32. There appear to be a number options for resolving the potential conflict between MEAs and WTO rules which include:

- amending Article XX of the General Agreement on Tariffs and Trade (the GATT) by adding trade measures in pursuance of an MEA under its list of permitted exceptions (where the environment already features);

- an agreed interpretation of Article XX presuming MEA trade measures to fall under the environmental exemption already in place;

- a voluntary political declaration between WTO members not to take action against each other in the WTO pursuant to actions implemented under an MEA; and

- a separate WTO agreement on MEAs exempting related trade measures from WTO challenge.[62]

We note that the Environment, Transport and Regional Affairs Committee reported on MEAs last Session including conclusions on the relationship between MEAs and WTO rules. That Committee preferred a separate WTO agreement and but principally it urged the Government to make up its mind and set about gathering international support for whichever option it chose.[63]

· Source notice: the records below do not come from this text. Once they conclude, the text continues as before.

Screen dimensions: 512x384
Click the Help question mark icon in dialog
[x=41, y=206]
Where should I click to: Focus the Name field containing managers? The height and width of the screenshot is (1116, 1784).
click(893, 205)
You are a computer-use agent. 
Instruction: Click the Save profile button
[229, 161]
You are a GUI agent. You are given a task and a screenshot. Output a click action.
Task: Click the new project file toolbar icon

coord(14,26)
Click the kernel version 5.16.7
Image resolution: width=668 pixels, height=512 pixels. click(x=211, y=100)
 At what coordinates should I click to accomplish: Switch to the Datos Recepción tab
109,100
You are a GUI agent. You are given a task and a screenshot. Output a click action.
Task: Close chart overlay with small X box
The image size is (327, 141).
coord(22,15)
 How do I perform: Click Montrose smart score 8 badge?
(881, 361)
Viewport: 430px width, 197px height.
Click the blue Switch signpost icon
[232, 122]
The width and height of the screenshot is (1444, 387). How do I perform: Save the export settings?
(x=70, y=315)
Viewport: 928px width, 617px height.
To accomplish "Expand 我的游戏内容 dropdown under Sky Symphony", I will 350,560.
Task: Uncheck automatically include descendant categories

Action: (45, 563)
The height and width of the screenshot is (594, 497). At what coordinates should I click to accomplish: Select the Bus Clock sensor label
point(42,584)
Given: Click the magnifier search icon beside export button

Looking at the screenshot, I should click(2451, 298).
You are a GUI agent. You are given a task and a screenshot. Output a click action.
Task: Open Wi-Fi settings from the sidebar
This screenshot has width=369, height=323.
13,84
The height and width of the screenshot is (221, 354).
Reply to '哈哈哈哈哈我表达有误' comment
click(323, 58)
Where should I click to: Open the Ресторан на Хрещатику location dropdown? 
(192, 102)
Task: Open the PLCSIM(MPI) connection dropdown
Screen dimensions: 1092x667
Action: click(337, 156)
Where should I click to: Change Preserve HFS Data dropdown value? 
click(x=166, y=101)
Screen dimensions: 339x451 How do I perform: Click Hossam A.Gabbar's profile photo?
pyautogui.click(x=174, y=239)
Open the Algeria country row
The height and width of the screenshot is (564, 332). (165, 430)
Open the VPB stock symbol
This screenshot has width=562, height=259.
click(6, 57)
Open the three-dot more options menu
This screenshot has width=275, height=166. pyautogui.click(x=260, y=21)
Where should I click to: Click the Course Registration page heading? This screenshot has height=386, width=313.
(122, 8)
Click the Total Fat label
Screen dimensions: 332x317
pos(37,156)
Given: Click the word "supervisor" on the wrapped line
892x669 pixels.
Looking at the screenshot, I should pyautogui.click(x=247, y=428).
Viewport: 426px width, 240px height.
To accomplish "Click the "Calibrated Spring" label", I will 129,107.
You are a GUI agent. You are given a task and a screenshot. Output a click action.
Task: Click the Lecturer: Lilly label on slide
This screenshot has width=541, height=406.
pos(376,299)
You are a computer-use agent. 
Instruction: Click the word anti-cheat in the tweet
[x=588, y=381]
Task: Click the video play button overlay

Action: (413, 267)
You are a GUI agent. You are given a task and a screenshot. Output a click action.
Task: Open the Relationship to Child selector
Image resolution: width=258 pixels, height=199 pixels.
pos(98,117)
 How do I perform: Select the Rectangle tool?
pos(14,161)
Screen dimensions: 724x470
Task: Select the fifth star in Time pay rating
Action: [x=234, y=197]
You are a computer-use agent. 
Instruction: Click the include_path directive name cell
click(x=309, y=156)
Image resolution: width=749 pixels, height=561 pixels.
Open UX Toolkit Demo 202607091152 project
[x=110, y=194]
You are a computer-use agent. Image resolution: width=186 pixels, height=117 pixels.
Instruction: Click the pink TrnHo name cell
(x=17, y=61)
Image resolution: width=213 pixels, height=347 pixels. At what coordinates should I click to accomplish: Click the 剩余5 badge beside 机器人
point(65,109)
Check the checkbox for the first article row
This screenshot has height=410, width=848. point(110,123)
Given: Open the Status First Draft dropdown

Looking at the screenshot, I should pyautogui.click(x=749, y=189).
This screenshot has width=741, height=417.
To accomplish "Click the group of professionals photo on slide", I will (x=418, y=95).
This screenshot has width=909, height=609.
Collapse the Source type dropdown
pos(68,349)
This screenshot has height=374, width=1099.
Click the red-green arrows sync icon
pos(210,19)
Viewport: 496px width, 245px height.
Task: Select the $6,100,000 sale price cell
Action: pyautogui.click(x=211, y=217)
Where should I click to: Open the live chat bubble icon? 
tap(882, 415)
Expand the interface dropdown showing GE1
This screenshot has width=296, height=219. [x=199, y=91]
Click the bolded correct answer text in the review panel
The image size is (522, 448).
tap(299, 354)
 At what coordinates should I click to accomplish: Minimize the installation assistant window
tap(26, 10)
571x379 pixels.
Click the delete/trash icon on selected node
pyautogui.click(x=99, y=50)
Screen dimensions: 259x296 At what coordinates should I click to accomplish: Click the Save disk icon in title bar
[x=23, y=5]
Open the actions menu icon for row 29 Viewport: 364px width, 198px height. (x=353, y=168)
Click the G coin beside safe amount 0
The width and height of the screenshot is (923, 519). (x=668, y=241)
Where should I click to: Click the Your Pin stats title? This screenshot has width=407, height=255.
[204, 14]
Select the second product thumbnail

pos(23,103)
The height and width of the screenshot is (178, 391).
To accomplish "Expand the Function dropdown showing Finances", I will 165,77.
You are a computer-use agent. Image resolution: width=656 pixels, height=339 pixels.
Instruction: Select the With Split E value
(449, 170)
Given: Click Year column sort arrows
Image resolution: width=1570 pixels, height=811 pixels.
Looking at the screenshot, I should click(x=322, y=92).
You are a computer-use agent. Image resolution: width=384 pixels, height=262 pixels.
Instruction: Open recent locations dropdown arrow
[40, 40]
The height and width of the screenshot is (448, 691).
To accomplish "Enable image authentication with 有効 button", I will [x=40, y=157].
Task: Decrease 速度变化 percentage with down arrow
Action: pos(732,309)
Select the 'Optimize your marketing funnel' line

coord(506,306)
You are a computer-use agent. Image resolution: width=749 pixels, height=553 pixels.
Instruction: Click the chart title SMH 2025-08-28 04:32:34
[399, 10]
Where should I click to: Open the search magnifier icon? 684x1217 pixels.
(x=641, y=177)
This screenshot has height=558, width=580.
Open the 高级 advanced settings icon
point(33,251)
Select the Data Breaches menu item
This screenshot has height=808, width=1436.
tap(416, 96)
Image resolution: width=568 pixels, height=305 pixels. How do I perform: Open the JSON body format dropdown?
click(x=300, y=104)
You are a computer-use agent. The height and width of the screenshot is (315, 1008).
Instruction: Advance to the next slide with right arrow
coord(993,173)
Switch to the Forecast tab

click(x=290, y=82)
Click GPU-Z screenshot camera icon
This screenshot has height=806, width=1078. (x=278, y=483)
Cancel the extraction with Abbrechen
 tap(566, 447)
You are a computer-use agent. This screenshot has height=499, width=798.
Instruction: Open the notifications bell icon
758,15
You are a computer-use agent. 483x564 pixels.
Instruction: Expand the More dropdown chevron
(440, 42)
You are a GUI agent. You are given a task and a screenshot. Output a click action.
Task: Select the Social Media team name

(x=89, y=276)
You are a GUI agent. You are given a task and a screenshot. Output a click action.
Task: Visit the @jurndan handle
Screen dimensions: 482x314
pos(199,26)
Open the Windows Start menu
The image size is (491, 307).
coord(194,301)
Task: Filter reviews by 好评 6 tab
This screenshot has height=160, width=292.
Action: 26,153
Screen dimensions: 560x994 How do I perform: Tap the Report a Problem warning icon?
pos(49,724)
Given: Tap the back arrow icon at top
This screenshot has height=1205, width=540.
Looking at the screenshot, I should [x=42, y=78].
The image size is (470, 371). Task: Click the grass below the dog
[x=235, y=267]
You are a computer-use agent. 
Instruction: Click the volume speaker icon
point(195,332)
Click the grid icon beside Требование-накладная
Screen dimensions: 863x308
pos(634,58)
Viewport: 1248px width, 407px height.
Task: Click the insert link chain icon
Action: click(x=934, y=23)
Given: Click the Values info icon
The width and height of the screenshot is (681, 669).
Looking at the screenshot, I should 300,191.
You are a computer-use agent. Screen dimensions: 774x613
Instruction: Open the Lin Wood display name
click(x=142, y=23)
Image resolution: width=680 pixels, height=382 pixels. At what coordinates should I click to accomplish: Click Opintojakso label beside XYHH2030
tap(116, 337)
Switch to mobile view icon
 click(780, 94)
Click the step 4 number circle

33. Mr Duncan Brack, Royal Institute of International Affairs, analyses the options for achieving a resolution to this problem concluding that a new agreement is the most certain and practicable route creating harmony between the two legal systems. He wrote that the biggest danger in this debate was a lack of political impetus arising from perceptions that no action is required due to: the absence of trade provisions from most MEAs; the absence of a relevant dispute within the WTO; and evidence of some sensitivity to environmental concerns in recent WTO Dispute Panel and Appellate Body findings. He described this as a "profound mistake" in view of the growth of evidence of global environmental degradation and the consequent need for global solutions.[64] Mr Brack, the NGOs and the Environment Minister all pointed to cases where arguments of WTO-incompatibility had been used to retard MEA development.[65] The recent WTO special study on trade and the environment recommended the further development of multilateral efforts protect the environment and offered an insight into why the WTO has become such a focal point for environmental disputes by contrasting the relative weakness of international governance and enforcement on environmental issues with the WTO's integrated dispute settlement system backed up by the threat of trade sanctions.[66]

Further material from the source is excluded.